Matt chews the bite of fish in his mouth. His expression goes slack and wide-eyed. He keeps chewing.

“So?” Foggy prods. “What do you think?”

Matt swallows.

“I’ll bring you another fish tomorrow,” he says, very determined, which is about as rave a review as Foggy could probably ask for.

Of course, this means he spends the next week eating haddock for lunch — but he doesn’t regret it. Admittedly, after the sixth fish lunch in a row Foggy _does_ introduce Matt to the wonders of homemade mac and cheese, just so they can get a little variety in their diet. But to Foggy’s delight, even when Matt no longer has the excuse of bringing over a fish, he still comes up the beach to eat lunch together.

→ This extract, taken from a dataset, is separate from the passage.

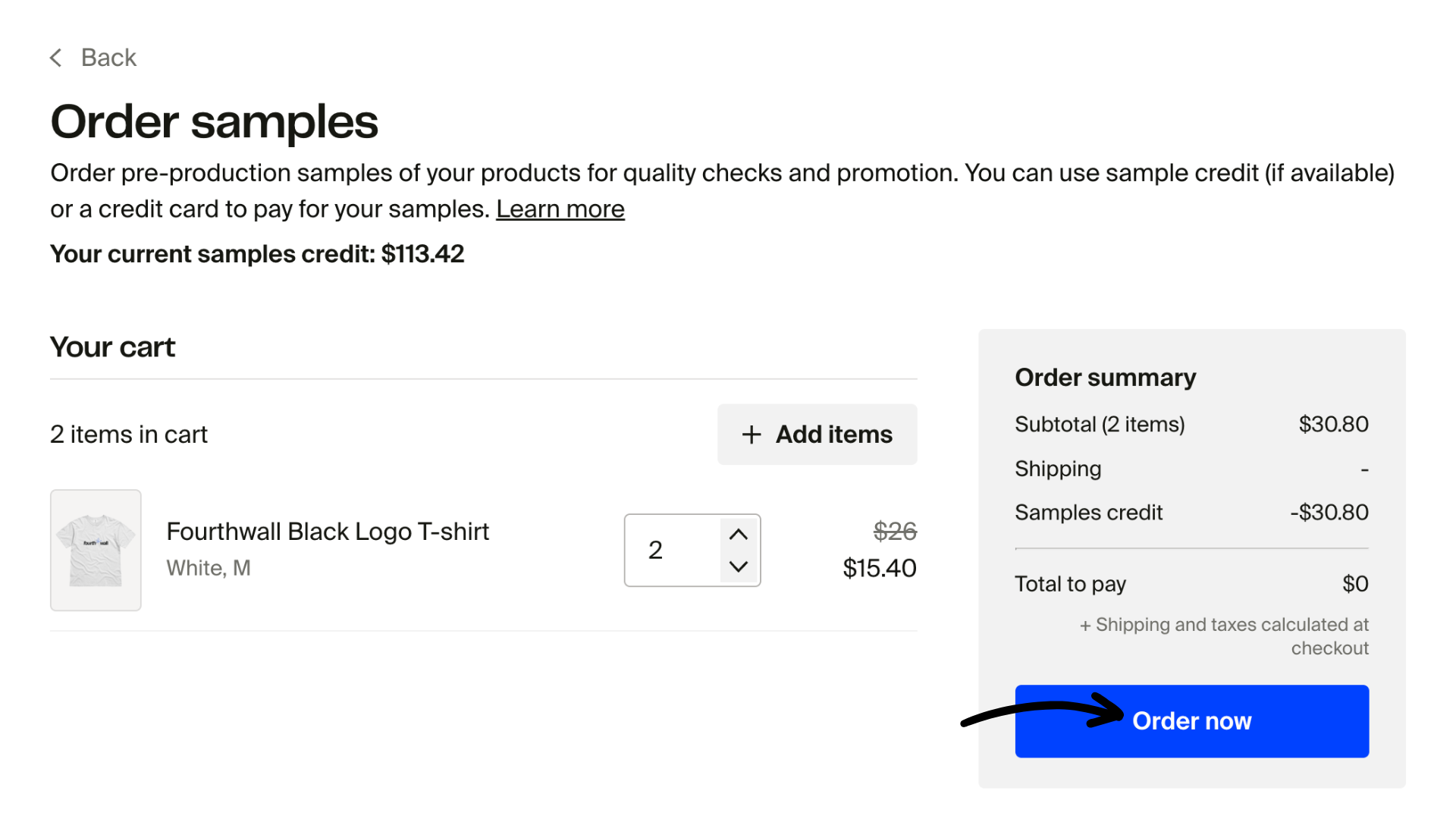Click the 2 items in cart text
This screenshot has height=819, width=1456.
tap(128, 434)
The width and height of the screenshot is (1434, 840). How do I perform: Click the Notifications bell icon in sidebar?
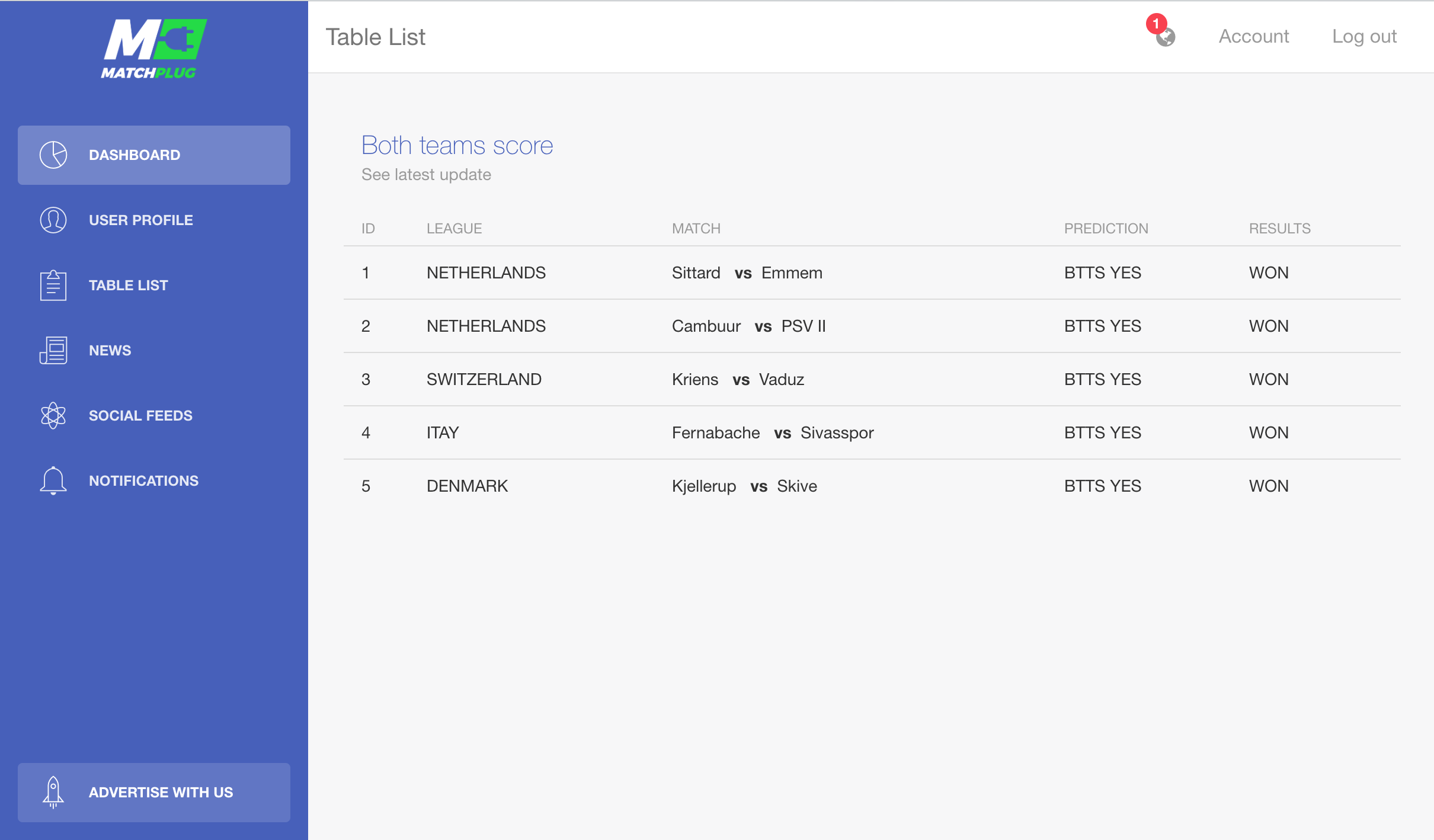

With something to look forward to every day, thoughts of home — and work, and Jeannie’s death — finally begin to settle into manageable white noise instead of a tide trying to draw Foggy under.


	5. A Gift of Treasure

The kelp bandages are finally off Matt’s arm in the week after they start eating lunch together — the middle of Foggy’s fourth week of five at the beach house. The scar is dark against the pale skin of Matt’s bicep, and shaped a little like a starburst or a sun. What’s also noticeable about that day is the satchel Matt brings with him up from the ocean. It seems to be fashioned from the remains of one of those old cinching beach bags, with several plastic grocery bags woven together to make the strap. The ends of the cords are frayed, which is why, Foggy guesses, they’ve been knotted to either end of the plastic bag strap instead of functioning as the bag straps themselves.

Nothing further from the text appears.